__HOW TO COMPLETE THIS TASK__
The material below is to be copied exactly from the line with "You are a computer-use" up to and including the line with "Task: Select the ss.dat file icon", with nothing else kept and no pictures.

#### TASK DATA ####

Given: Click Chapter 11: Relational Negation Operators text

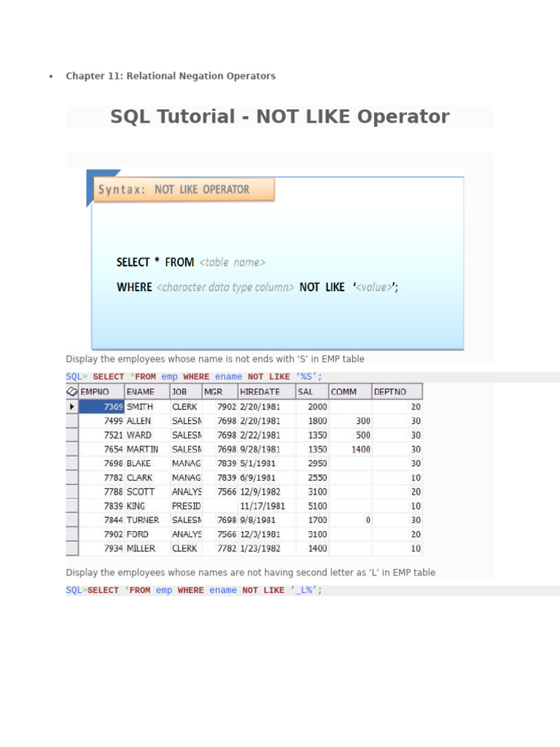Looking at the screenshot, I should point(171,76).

####
#### TASK DATA ####

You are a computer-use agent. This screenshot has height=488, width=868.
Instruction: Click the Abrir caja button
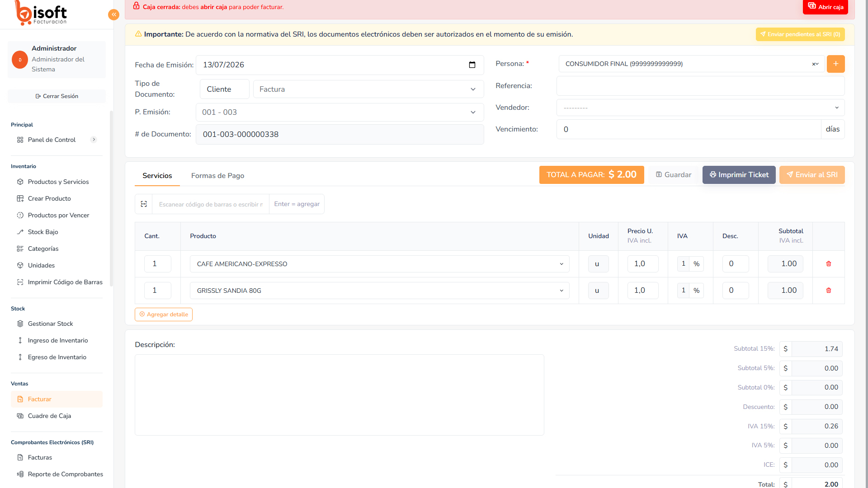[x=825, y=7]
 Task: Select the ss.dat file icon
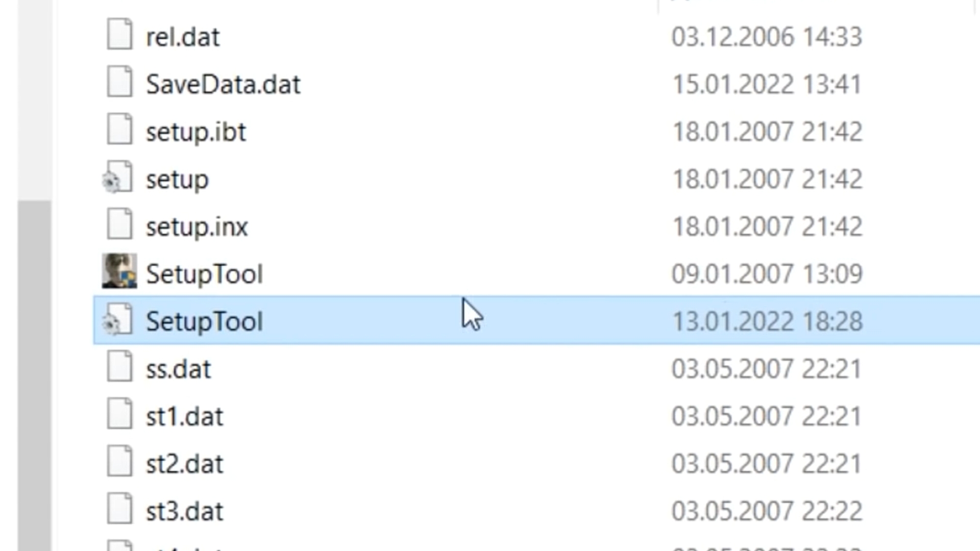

####

__FINAL ANSWER__
You are a computer-use agent. This screenshot has height=488, width=868.
Instruction: Click the Abrir caja button
[x=825, y=7]
 Task: Select the ss.dat file icon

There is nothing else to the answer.